Os mercados de previsão fecharam o segundo trimestre de 2026 com volume nocional recorde de US$ 113,8 bilhões (aprox. R$ 660 bi), segundo a CoinGecko. O avanço ocorreu enquanto outras áreas do mercado cripto perderam força no mesmo período.
O que aconteceu: o volume de negociação à vista nas 10 maiores corretoras centralizadas (CEXs) caiu para US$ 1,95 trilhão (aprox. R$ 11,3 tri) no trimestre. No primeiro trimestre, esse número havia sido de US$ 2,7 trilhões (aprox. R$ 15,7 tri), o que representa uma queda de 27,9%.

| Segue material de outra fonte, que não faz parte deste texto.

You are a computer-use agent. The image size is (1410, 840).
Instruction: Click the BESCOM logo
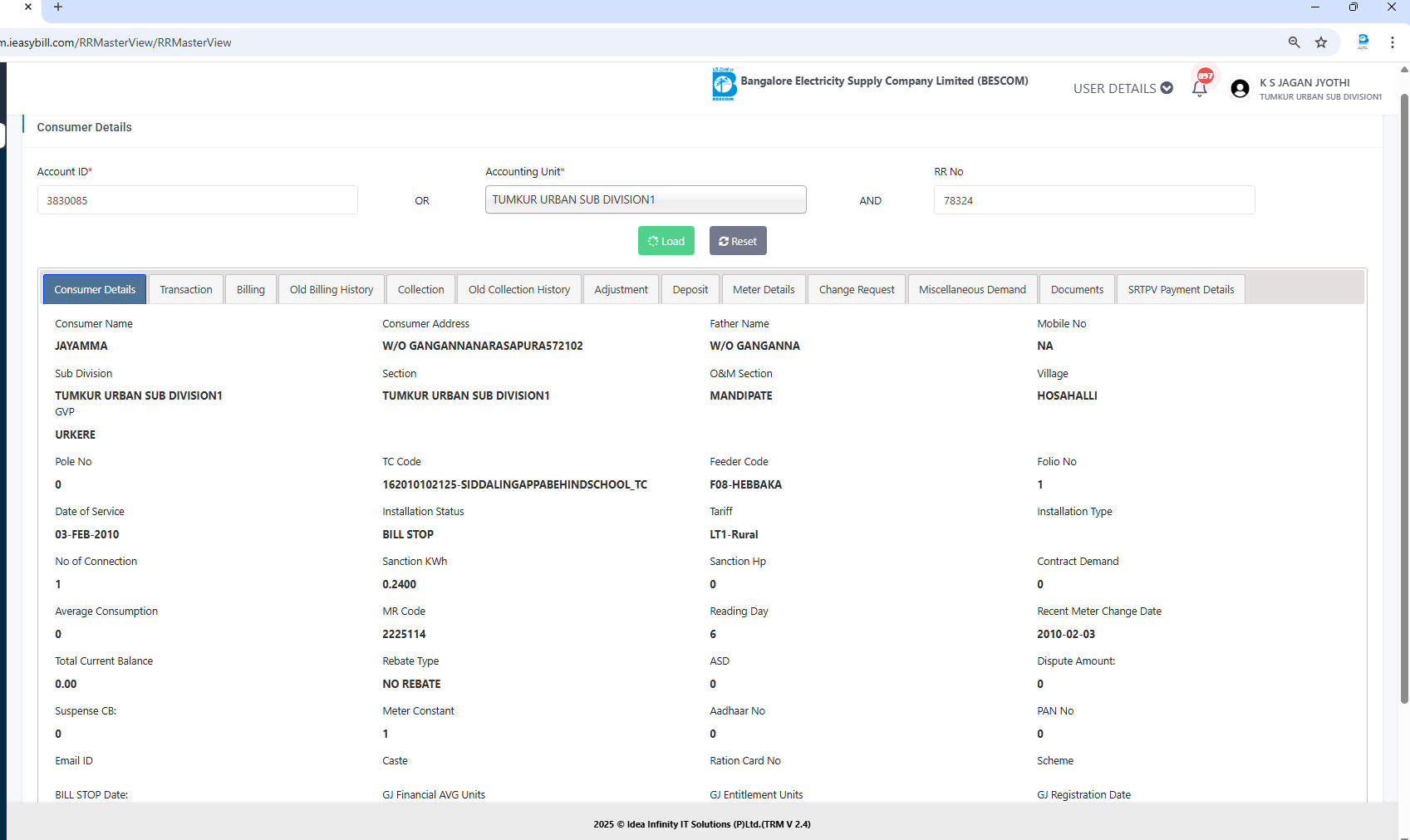[x=723, y=84]

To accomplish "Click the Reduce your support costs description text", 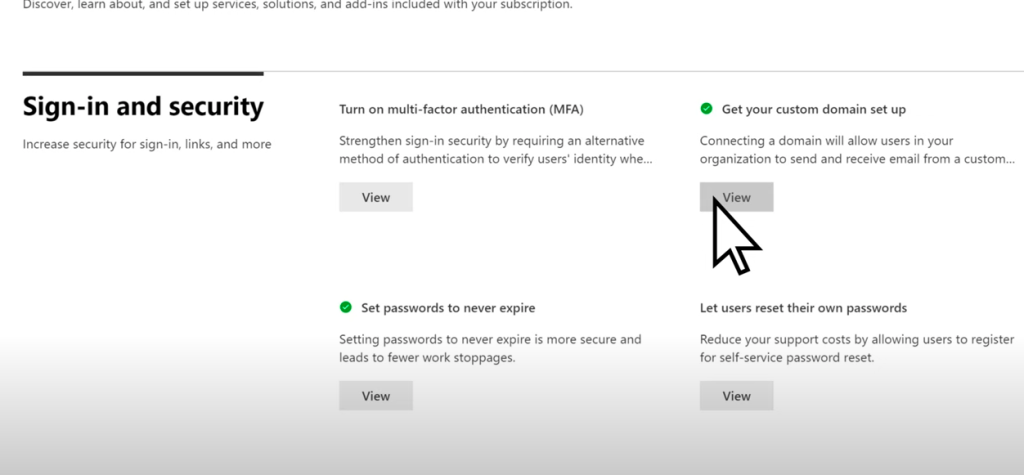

Em números: os contratos futuros perpétuos (derivativos sem vencimento) nas CEXs recuaram 10%, para US$ 12,7 trilhões (aprox. R$ 73,7 tri). Já o mercado de stablecoins encolheu 1,6%, para US$ 305,1 bilhões (aprox. R$ 1,77 tri).
A leitura do trimestre é de descompasso dentro do setor: enquanto o mercado cripto em geral enfrentou retração em negociação à vista, derivativos e stablecoins, os mercados de previsão tiveram o período mais forte de sua história.
Para o leitor brasileiro, o movimento mostra que parte da atividade em cripto pode migrar para nichos específicos mesmo quando o restante do mercado perde tração.